Exercise description :: Beneath this task are records; print exactly the stretch of them from the line with "Cookie Policy (80, 2464)" through the line with "WordPress (199, 2560)", both ends included.

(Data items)
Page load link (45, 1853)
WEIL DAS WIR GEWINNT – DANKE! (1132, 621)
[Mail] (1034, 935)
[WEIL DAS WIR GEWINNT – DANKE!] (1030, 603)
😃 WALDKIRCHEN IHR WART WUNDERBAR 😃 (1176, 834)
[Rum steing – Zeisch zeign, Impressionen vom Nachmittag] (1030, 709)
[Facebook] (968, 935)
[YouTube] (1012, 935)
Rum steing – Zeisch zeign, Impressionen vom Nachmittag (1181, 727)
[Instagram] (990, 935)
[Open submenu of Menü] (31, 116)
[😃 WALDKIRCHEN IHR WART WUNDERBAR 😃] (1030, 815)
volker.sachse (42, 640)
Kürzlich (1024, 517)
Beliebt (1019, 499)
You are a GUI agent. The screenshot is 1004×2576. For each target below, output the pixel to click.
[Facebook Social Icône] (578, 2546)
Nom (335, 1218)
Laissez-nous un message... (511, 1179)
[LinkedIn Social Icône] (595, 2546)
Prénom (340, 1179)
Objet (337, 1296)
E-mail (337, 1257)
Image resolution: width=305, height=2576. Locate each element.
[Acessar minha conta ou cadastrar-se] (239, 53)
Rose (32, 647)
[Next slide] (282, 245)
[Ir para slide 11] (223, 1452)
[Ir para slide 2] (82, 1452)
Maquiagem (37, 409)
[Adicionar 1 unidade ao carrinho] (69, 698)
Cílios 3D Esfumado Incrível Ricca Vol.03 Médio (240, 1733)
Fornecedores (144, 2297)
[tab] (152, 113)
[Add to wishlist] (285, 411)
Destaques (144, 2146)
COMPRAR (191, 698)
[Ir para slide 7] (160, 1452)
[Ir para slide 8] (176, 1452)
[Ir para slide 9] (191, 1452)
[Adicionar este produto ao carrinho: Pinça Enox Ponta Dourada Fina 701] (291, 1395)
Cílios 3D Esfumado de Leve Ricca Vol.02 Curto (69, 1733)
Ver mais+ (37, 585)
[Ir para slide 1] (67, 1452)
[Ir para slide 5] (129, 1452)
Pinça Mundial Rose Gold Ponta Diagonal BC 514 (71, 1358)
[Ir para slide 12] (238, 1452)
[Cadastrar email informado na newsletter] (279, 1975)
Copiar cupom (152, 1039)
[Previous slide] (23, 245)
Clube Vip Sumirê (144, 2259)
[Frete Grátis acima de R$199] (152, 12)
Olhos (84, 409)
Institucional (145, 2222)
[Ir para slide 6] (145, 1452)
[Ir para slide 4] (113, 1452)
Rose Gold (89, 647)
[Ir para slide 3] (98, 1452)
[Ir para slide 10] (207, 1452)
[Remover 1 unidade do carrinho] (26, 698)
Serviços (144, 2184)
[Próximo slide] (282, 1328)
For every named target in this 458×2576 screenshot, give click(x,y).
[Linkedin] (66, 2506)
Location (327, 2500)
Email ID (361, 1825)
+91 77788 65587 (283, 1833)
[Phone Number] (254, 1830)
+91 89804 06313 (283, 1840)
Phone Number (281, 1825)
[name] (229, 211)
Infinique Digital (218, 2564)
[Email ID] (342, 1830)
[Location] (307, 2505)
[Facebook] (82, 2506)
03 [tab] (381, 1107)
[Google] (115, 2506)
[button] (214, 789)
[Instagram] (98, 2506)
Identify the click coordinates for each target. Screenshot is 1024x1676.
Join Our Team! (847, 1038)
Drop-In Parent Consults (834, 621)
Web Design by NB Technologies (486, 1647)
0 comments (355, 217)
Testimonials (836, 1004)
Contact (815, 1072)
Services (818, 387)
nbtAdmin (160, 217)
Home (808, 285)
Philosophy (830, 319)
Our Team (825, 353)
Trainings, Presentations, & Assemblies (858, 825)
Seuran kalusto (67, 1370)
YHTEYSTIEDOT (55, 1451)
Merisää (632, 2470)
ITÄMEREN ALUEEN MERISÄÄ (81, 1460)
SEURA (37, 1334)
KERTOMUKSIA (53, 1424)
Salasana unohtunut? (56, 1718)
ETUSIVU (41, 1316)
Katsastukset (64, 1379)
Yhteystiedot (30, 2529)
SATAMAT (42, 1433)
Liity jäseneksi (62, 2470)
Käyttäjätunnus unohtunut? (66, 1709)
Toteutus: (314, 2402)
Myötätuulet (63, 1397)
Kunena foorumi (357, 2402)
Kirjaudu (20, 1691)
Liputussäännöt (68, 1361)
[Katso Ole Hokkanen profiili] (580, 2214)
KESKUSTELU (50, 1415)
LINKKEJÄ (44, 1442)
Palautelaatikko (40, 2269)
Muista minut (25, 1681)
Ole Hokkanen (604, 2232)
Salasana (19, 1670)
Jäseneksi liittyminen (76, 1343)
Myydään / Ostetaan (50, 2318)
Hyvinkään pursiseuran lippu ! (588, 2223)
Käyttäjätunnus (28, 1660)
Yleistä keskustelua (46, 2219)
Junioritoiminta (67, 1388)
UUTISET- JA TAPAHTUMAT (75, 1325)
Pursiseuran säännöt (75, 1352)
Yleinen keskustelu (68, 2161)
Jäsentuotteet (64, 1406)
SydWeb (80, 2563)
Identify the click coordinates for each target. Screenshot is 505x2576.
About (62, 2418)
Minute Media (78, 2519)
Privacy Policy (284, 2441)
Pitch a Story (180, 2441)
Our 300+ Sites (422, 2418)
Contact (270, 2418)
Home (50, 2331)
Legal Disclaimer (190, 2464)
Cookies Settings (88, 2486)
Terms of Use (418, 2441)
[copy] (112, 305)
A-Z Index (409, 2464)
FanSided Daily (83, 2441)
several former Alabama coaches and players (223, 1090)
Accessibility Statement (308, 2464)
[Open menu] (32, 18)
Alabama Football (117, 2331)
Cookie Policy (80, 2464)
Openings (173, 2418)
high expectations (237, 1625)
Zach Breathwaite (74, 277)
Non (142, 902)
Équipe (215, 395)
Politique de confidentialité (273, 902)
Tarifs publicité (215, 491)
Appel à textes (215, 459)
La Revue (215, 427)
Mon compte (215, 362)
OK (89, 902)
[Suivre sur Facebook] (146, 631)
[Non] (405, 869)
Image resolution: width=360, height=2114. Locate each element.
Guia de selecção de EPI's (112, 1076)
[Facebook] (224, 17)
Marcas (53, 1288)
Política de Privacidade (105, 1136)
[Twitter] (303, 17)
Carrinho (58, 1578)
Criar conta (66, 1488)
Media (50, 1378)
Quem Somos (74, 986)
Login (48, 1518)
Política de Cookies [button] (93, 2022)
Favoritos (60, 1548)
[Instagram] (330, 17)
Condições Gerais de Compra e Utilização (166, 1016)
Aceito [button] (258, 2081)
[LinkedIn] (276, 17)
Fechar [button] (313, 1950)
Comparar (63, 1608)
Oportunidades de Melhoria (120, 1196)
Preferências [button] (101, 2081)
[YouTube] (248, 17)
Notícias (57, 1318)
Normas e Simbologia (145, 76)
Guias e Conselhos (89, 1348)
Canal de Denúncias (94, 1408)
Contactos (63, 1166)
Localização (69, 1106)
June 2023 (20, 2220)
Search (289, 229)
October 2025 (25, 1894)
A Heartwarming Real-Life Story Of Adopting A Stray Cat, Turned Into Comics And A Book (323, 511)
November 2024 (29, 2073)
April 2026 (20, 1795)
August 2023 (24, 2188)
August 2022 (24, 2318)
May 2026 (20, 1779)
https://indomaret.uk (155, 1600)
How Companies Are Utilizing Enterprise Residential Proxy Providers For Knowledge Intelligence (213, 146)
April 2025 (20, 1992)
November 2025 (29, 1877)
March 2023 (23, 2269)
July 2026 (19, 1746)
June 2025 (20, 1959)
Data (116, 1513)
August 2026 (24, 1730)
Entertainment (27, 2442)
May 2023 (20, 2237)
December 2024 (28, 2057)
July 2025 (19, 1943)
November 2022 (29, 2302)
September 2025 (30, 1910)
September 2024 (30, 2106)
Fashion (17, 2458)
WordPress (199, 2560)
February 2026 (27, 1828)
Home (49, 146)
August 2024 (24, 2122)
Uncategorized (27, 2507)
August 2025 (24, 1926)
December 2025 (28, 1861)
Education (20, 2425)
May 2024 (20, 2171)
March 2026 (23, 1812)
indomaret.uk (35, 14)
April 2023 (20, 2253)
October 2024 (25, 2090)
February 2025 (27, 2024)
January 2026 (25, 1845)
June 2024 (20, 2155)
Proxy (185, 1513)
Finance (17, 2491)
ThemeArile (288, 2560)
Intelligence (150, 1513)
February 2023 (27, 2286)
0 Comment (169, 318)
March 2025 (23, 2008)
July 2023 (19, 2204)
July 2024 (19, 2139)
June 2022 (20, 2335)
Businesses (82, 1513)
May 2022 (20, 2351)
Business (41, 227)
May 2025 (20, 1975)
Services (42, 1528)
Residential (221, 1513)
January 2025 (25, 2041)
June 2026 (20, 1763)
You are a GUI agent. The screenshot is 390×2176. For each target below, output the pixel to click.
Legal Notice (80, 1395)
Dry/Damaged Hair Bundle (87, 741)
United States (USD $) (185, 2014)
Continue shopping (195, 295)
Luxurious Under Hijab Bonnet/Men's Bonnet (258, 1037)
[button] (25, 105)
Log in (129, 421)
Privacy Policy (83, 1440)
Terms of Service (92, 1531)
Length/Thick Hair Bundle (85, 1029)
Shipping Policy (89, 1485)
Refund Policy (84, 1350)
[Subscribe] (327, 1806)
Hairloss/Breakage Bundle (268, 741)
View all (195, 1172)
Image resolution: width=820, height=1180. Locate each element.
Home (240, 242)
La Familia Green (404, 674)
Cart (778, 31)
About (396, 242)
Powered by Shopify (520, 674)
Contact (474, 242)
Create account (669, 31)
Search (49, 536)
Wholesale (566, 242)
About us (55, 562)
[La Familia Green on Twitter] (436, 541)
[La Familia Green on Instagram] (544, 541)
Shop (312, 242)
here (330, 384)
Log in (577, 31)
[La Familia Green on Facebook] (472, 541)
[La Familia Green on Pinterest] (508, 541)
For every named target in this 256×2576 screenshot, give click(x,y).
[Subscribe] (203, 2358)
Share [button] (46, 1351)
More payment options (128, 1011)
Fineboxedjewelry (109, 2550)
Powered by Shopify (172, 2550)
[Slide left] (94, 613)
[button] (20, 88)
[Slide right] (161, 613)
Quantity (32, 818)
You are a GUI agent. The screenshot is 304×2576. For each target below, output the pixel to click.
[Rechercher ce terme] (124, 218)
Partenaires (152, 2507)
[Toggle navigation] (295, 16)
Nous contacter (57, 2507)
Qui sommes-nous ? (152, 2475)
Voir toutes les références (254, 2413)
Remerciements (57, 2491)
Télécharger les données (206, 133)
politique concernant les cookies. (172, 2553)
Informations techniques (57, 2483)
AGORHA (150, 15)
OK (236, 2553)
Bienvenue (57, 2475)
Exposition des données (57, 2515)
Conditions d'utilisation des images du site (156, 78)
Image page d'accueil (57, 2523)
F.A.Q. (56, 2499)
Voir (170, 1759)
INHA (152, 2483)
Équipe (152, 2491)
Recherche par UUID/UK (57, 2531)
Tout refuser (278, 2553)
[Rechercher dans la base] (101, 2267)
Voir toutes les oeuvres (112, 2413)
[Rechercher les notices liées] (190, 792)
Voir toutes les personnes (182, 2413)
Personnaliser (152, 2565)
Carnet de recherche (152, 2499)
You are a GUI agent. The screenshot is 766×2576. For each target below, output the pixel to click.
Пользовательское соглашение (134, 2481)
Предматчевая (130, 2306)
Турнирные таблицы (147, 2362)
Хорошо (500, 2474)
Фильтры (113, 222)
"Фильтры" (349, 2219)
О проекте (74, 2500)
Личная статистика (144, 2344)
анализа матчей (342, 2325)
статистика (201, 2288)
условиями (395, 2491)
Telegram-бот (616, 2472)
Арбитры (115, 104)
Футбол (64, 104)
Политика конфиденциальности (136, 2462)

Answer to this exercise ::
Cookie Policy (80, 2464)
Openings (173, 2418)
high expectations (237, 1625)
Zach Breathwaite (74, 277)
Non (142, 902)
Équipe (215, 395)
Politique de confidentialité (273, 902)
Tarifs publicité (215, 491)
Appel à textes (215, 459)
La Revue (215, 427)
Mon compte (215, 362)
OK (89, 902)
[Suivre sur Facebook] (146, 631)
[Non] (405, 869)
Image resolution: width=360, height=2114. Locate each element.
Guia de selecção de EPI's (112, 1076)
[Facebook] (224, 17)
Marcas (53, 1288)
Política de Privacidade (105, 1136)
[Twitter] (303, 17)
Carrinho (58, 1578)
Criar conta (66, 1488)
Media (50, 1378)
Quem Somos (74, 986)
Login (48, 1518)
Política de Cookies [button] (93, 2022)
Favoritos (60, 1548)
[Instagram] (330, 17)
Condições Gerais de Compra e Utilização (166, 1016)
Aceito [button] (258, 2081)
[LinkedIn] (276, 17)
Fechar [button] (313, 1950)
Comparar (63, 1608)
Oportunidades de Melhoria (120, 1196)
Preferências [button] (101, 2081)
[YouTube] (248, 17)
Notícias (57, 1318)
Normas e Simbologia (145, 76)
Guias e Conselhos (89, 1348)
Canal de Denúncias (94, 1408)
Contactos (63, 1166)
Localização (69, 1106)
June 2023 (20, 2220)
Search (289, 229)
October 2025 (25, 1894)
A Heartwarming Real-Life Story Of Adopting A Stray Cat, Turned Into Comics And A Book (323, 511)
November 2024 (29, 2073)
April 2026 (20, 1795)
August 2023 (24, 2188)
August 2022 (24, 2318)
May 2026 (20, 1779)
https://indomaret.uk (155, 1600)
How Companies Are Utilizing Enterprise Residential Proxy Providers For Knowledge Intelligence (213, 146)
April 2025 (20, 1992)
November 2025 (29, 1877)
March 2023 (23, 2269)
July 2026 (19, 1746)
June 2025 (20, 1959)
Data (116, 1513)
August 2026 (24, 1730)
Entertainment (27, 2442)
May 2023 (20, 2237)
December 2024 (28, 2057)
July 2025 (19, 1943)
November 2022 (29, 2302)
September 2025 (30, 1910)
September 2024 (30, 2106)
Fashion (17, 2458)
WordPress (199, 2560)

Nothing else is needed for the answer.